▶ ACTIONS TO TAKE
[a] In the passage on the wiped hard drives, where did Rolf Gitt say the original or primary version of e-mails resided?
[b] Resume the passage on the wiped hard drives, picking up right after its last sentence.

Is There Evidence That Data Was Destroyed That Should Have Been Retained?
[28] The Crown's theory as set out in its written argument is that "the wiping of the hard drives was part of a larger attempt to ensure that there were no recoverable records that would demonstrate that the accused, and others, did have FOI–responsive records that they claimed not to have, and to ensure that no documents remained for any future orders for production of documents by a Legislative Committee." In oral submissions it was also argued that the defendants had no authority to wipe any data, work-related or personal, from the hard drives of employees in the OOTP.
[29] The Crown submits that relevant and retainable gas plant records, including e-mails, memos and other documents, were wiped off the hard drives by Mr. Faist.
[30] Cabinet Office legal counsel, William Bromm, testified that the Freedom of Information ("FOI") scheme established by the Freedom of Information and Protection of Privacy Act, R.S.O. 1990, c. F.31, requires that before an FOI request is received, "business records" as defined under the Premier's Office Records Schedule established under the Archives and Record Keeping Act, 2006, S.O. 2006, c. 34, Sched. A, must be retained. Accordingly, public servants are entitled to delete transitory records until a request is received, at which point they have to search everything that they have. Further, there was evidence that business records that would be retained elsewhere in government did not need to be retained by the OOTP (Exhibit 15, Tab G).
[31] There was some general evidence about the Microsoft operating system in use at the time. Rolf Gitt was then a technical team leader in the Information Technology (IT) unit responsible for POCO. Mr. Gitt said that the "original" or primary version of e-mails resided on the servers, not on hard drives. He said some user-created files were saved on the "C" (or hard) drive and that e-mail attachments could be inadvertently saved on the hard drives. Personal Storage Tables or "PST" folders containing e-mails were also sometimes saved on the "C" drive. Another form of e-mail archive file called an "OST" file, was automatically created by the Microsoft Outlook software on POCO computers. The OST file was designed to be a local copy of a user's e-mail account, in order to reduce the need for data to be transmitted over the network. The OST file resided on the hard drive but if it was deleted or if a new computer was used to access the same e-mail account, the server copy of the e-mails would not be affected and the system would automatically create a new OST file and start duplicating the account again. It is uncontested that e-mails primarily resided on, and were backed up to, e-mail servers, not hard drives. Mr. Gitt was unable to say what files existed on the hard drives that were wiped by Mr. Faist.
[32] There is an absence of evidence that the records, including e-mails and documents that are relevant to the prosecution case, existed on the computer hard drives which Mr. Faist wiped. There is no evidence that such data was in fact destroyed. The Crown did not lead admissible forensic expert opinion evidence on what, if any, data was destroyed by the wiping of the hard drives. No witness said that data, whether in relation to the gas plant related issues or anything else, had been wiped from his or her computer's hard drive as a result of the wiping. Rebecca Mackenzie, an OOTP staff member whose hard drive was cleaned, testified that her e-mail was unaffected. Another staff member, Alexandra Gair, was unable to say what files she stored on her hard drive. Nor did Mr. Faist provide such evidence, since his task was to simply wipe the hard drives without regard to content.
[33] In my view, it would be speculative to conclude that data relevant to the prosecution case was destroyed. To draw an inference that the deleted files did, in fact, contain business or work-related material would, at best, amount to an educated guess and that is impermissible.

▶ GIVEN INFORMATION
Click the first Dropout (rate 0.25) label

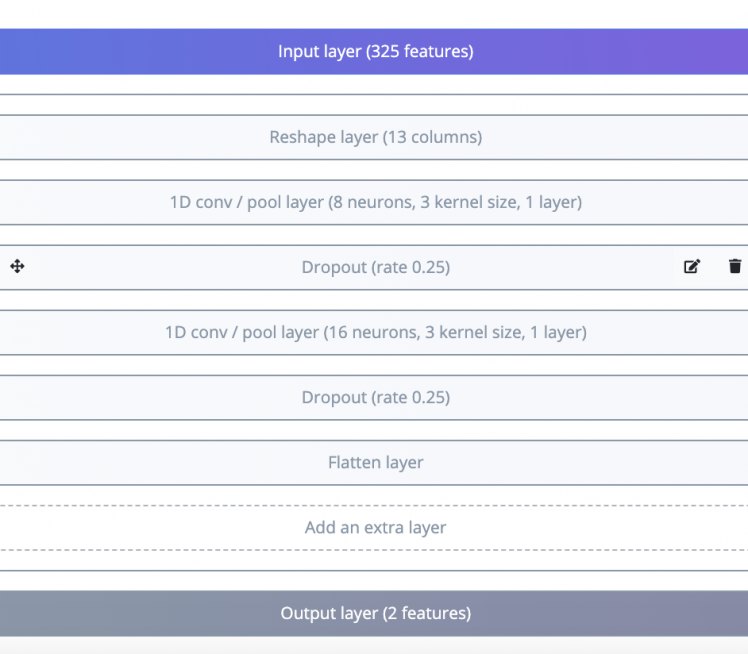pyautogui.click(x=375, y=267)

▶ EXPECTED ANSWERS
[a] On the servers, not on the hard drives.

[b]
[34] What remains then is evidence that the defendants attempted to commit mischief to data.
Is There Evidence That the Defendants Attempted to Destroy Data Wilfully and Without Colour of Right?
[35] The element of the offence that is at issue in this motion is whether the defendants destroyed computer data without legal justification, excuse or colour of right. There is some evidence that the defendants attempted to destroy data wilfully and without legal justification, excuse or colour of right.
1) A Jury Could Infer That It Was Reasonably Foreseeable to the Defendants That There Were Retainable Records on the Hard Drives
[36] Mr. Wallace testified that in August 2012, he asked his legal counsel, Mr. Bromm, to prepare three memoranda for a briefing with Mr. Livingston. The focus at the time was the production obligations of the Minister of Energy to the Standing Committee on Estimates. The Minister had provided only partial disclosure of documents related to the Mississauga Gas Plant to the Standing Committee on Estimates. The Minister had declined to produce solicitor-client-privileged documentation and had further requested that the Committee respect the privilege, confidentiality and commercial sensitivity of all Oakville records due to ongoing negotiations. On June 5, 2012, the Opposition tabled a motion to hold Minister Bentley in contempt. In light of this, Mr. Wallace had a conversation with Mr. Livingston about the powers of the Standing Committee to require disclosure and on records management generally. Mr. Wallace testified that he gave "the gist" of the memos prepared by Mr. Bromm on record keeping requirements to Mr. Livingston. In response, Mr. Livingston commented, "that's political bullshit."
[37] Mr. Wallace told the court that he also had a separate discussion with Mr. Livingston in August 2012, after being approached by him. Mr. Wallace testified "[Mr. Livingston] wanted to understand that if an e-mail were deleted…was there a way of ensuring that that e-mail was not captured in an archival type of process. He understood that e-mails, when initially deleted, may not actually disappear from the system, but may default to a trash box or some other holding pattern or mechanism within the software program and that that might become backed up because the government of Ontario, in conjunction with all other large organizations produces periodic backup tapes for continuity purposes…essentially what he wanted to know is how to ensure the documents deleted were not inadvertently captured by the backup tapes."
[38] David Nicholl, Corporate Chief Information Officer of Ontario, had a meeting with Mr. Livingston and others in August 2012. Mr. Livingston expressed concern that people who had left the OOTP in the past had found that their e-mail accounts were still open when they returned to work in the OOTP some time later. Mr. Livingston also asked Mr. Nicholl about how e-mails are deleted. Mr. Nicholl described to him the protocols for decommissioning e-mail accounts of departing staffers. He told Mr. Livingston about the mechanics of e-mail deletion, in particular, the two steps required to properly delete e-mails and the way the backup tape system worked.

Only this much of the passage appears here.